O empresário Bruno Manoel Gomes Arcanjo foi condenado, nesta quinta-feira (12), a 43 anos e seis meses de prisão pelo homicídio qualificado do policial civil Marcelo Soares da Costa, de 42 anos. O crime ocorreu em setembro de 2024, durante o cumprimento de mandados judiciais da Operação Turismo Criminoso, que investigava um esquema de fraudes no Departamento de Trânsito do Piauí (Detran-PI).
Além da morte do policial, a sentença também levou em consideração a tentativa de homicídio contra outros três policiais civis que participavam da ação policial.
O julgamento foi realizado no Fórum da Comarca de Santa Luzia do Paruá, no Maranhão, município onde o crime aconteceu.
De acordo com o inquérito policial, a equipe de investigadores estava cumprindo mandados judiciais na residência do empresário quando se identificou e realizou o arrombamento do portão de entrada do imóvel. Após entrarem na propriedade, o policial Marcelo Soares da Costa e outro agente seguiram até os fundos da casa para tentar abrir dois cadeados que davam acesso a outra área da residência.

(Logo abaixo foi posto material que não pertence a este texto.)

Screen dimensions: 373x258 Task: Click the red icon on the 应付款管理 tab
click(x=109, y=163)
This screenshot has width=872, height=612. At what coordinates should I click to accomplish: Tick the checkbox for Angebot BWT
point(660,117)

Os policiais conseguiram romper o primeiro cadeado, porém encontraram mais dificuldade para quebrar o segundo. Durante a tentativa de abrir o cadeado restante, Marcelo precisou colocar o braço por dentro da grade para alcançar o objeto.

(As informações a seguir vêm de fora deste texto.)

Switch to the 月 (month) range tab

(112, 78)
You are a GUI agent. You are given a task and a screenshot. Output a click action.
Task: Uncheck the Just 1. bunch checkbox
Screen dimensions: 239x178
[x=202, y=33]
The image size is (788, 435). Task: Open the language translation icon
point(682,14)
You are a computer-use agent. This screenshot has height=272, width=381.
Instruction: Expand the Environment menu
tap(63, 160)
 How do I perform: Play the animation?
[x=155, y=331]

Nesse momento, foram efetuados disparos de arma de fogo de dentro da casa. Um dos tiros atingiu o policial na lateral do tórax, região que não estava protegida pelo colete balístico que ele utilizava no momento da operação.
Após ser baleado, Marcelo foi socorrido pelos próprios colegas de equipe e levado para um hospital na cidade de Santa Luzia do Paruá, mas não resistiu aos ferimentos e morreu na unidade de saúde.
Depois dos disparos, o empresário Bruno Manoel Gomes Arcanjo se rendeu e foi conduzido para a delegacia. Em depoimento, ele admitiu ter efetuado os disparos, mas afirmou que não sabia que se tratava de policiais e alegou que acreditava estar reagindo a uma invasão domiciliar.
Conforme decisão do Tribunal de Justiça do Maranhão, a defesa do acusado solicitou a absolvição sumária ou a desclassificação do crime para homicídio culposo — quando não há intenção de matar. No entanto, os pedidos não foram aceitos pela Justiça.
Desde que foi preso, Bruno Arcanjo chegou a tentar obter liberdade em diferentes momentos do processo, mas permaneceu detido enquanto aguardava o julgamento do caso.
Segundo as investigações, o empresário atuava no ramo hortifrutigranjeiro na cidade de Santa Luzia do Paruá. Ele também já possuía registros e passagens pela polícia no estado do Piauí.